PROBLEM STATEMENT => Reproduce verbatim the lines of the records from the one containing "The width and height of the screenshot is (571, 914)." through the one containing "coordinates (398, 669).", including both of those lines.

SUPPLIED MATERIAL =>
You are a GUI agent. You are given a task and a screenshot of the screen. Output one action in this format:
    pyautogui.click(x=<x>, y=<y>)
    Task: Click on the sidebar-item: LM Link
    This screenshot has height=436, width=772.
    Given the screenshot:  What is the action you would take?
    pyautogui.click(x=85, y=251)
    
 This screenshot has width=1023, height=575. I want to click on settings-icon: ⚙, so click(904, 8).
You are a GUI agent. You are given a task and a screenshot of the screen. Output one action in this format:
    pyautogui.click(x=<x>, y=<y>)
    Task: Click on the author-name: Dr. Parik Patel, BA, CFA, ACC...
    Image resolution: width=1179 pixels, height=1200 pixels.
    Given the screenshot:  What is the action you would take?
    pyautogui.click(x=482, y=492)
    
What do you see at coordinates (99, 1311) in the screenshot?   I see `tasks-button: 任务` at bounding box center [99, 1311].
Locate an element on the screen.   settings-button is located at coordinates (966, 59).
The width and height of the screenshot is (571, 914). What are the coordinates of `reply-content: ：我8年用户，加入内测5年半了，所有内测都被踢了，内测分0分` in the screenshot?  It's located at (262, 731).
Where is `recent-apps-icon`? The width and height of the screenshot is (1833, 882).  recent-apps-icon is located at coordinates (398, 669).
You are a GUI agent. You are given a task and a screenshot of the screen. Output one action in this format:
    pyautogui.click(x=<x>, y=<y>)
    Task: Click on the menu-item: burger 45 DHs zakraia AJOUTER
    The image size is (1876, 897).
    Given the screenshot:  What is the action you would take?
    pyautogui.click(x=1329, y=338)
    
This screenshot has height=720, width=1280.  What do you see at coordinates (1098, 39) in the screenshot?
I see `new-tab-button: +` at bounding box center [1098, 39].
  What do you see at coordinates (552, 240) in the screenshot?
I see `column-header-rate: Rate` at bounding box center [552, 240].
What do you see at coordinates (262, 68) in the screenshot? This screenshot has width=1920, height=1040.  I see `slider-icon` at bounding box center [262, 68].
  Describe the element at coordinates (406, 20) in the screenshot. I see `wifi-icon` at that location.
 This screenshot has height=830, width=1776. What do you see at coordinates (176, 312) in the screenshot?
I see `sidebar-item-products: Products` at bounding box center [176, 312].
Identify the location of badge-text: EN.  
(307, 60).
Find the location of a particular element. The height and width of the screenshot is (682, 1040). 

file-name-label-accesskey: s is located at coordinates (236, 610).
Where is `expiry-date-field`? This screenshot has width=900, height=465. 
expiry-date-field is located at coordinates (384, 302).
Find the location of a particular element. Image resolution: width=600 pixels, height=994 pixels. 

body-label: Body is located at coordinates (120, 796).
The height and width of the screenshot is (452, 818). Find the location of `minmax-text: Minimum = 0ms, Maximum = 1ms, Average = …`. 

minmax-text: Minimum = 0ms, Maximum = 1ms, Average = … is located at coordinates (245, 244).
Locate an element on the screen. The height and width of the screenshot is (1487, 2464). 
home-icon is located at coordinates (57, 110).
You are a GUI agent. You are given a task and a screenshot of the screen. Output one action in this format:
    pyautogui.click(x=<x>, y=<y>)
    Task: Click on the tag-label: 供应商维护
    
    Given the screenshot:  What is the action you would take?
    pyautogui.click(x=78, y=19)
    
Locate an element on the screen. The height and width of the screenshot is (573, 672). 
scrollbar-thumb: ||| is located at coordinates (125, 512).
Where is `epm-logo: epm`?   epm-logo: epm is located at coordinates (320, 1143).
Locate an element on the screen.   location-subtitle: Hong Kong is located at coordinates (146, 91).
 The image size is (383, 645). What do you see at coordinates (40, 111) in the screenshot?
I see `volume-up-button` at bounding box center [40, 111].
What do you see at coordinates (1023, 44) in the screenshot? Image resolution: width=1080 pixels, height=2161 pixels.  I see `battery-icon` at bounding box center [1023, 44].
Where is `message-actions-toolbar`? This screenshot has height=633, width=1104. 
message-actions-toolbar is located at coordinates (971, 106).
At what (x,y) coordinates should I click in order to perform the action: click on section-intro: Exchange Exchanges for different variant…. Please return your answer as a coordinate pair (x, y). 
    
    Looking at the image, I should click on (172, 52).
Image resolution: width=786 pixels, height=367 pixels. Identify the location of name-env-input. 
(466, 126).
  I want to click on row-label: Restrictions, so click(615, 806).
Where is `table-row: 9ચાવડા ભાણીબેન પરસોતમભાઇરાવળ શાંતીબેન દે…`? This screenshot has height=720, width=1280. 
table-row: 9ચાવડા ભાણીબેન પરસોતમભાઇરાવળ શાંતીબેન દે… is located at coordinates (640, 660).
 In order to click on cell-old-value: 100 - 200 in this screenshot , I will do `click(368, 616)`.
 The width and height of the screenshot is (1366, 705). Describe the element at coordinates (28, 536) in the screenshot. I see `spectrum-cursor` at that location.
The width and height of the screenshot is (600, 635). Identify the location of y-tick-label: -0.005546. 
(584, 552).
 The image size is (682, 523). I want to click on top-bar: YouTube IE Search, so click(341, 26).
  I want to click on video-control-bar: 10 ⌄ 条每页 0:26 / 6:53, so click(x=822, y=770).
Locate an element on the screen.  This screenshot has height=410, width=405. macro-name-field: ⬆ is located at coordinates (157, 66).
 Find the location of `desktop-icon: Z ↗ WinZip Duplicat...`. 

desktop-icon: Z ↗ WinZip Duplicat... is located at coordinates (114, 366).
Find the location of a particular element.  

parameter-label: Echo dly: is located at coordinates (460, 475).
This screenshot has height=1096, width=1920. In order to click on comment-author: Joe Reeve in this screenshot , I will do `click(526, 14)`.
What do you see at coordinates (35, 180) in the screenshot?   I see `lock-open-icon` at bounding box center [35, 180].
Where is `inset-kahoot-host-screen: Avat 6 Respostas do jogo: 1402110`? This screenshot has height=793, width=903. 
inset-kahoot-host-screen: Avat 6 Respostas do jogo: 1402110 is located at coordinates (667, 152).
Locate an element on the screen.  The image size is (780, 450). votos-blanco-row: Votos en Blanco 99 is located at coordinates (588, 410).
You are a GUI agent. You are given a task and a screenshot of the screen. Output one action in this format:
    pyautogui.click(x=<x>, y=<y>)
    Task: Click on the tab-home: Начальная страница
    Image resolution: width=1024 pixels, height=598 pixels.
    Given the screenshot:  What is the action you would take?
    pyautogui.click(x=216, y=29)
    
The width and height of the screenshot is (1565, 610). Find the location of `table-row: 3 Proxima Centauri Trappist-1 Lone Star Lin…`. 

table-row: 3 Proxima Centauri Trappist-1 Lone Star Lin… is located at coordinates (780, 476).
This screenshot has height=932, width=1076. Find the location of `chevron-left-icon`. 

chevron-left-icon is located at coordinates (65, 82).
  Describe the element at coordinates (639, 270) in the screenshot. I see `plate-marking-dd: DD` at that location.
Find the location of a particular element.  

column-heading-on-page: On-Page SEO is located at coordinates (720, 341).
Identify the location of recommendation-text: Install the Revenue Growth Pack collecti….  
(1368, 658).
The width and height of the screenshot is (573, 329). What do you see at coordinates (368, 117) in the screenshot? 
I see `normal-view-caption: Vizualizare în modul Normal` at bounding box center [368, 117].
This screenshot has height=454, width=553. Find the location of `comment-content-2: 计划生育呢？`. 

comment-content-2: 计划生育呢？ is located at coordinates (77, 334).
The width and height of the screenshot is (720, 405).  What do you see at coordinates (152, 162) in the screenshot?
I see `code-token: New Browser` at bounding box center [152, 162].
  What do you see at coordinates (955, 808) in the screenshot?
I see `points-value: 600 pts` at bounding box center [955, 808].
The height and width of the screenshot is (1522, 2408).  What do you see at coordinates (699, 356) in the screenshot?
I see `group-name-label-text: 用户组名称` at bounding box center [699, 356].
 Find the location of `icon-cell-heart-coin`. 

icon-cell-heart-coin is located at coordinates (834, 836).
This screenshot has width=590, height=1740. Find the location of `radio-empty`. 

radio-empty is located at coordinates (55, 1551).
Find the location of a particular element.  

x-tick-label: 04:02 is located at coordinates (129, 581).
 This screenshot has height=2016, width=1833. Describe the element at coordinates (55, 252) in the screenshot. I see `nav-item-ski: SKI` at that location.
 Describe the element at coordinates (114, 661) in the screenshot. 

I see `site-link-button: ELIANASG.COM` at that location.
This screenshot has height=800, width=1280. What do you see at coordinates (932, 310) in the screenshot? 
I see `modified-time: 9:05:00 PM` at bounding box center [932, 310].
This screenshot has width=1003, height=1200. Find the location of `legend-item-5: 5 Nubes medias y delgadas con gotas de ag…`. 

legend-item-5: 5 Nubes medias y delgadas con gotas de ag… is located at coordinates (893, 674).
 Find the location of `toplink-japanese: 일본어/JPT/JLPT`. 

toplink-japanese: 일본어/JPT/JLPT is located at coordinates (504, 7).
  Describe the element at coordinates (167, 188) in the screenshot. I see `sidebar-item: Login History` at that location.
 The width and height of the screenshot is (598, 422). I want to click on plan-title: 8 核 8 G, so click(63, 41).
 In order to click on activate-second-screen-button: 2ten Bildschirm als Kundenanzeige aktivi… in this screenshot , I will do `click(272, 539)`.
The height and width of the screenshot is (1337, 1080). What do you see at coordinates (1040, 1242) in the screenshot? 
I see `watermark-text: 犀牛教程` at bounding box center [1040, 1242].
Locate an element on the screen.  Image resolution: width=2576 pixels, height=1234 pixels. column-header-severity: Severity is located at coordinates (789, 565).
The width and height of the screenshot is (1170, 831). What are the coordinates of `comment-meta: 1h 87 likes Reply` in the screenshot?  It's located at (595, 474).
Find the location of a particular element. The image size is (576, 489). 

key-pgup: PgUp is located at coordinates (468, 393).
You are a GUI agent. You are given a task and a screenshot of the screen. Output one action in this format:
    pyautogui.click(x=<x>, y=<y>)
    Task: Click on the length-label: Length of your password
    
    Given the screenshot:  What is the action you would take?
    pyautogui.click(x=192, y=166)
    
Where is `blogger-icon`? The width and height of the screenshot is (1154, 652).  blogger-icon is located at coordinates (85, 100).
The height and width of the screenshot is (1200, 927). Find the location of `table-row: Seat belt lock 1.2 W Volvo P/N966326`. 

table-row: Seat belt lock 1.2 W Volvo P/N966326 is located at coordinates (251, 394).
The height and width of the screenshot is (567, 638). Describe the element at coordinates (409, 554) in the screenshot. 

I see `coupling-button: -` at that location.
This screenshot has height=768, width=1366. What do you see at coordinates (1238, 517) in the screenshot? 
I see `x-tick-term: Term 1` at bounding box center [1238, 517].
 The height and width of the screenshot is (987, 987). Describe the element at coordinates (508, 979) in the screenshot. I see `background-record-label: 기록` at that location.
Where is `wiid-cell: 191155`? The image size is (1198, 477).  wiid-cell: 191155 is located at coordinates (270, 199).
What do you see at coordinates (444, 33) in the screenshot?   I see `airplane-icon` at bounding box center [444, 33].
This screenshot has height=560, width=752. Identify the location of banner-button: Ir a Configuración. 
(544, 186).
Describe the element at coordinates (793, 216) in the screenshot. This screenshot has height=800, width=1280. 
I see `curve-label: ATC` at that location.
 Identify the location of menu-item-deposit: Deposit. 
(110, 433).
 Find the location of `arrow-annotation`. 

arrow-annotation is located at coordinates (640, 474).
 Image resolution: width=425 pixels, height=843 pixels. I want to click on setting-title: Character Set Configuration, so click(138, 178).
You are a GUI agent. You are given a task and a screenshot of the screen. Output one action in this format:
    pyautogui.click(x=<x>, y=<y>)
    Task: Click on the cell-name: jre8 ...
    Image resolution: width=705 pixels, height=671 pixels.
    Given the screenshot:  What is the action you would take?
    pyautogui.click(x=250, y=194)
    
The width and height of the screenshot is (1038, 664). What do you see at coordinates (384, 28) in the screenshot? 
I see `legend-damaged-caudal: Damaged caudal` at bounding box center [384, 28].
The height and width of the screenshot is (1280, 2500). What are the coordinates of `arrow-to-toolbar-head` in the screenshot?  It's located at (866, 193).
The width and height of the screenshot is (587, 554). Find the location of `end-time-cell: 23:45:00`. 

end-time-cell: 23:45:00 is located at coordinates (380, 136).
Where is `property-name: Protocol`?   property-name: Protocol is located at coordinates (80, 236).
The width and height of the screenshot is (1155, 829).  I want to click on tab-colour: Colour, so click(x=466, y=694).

REPLY =>
The width and height of the screenshot is (571, 914). What are the coordinates of `reply-content: ：我8年用户，加入内测5年半了，所有内测都被踢了，内测分0分` in the screenshot?  It's located at (262, 731).
Where is `recent-apps-icon`? The width and height of the screenshot is (1833, 882).  recent-apps-icon is located at coordinates (398, 669).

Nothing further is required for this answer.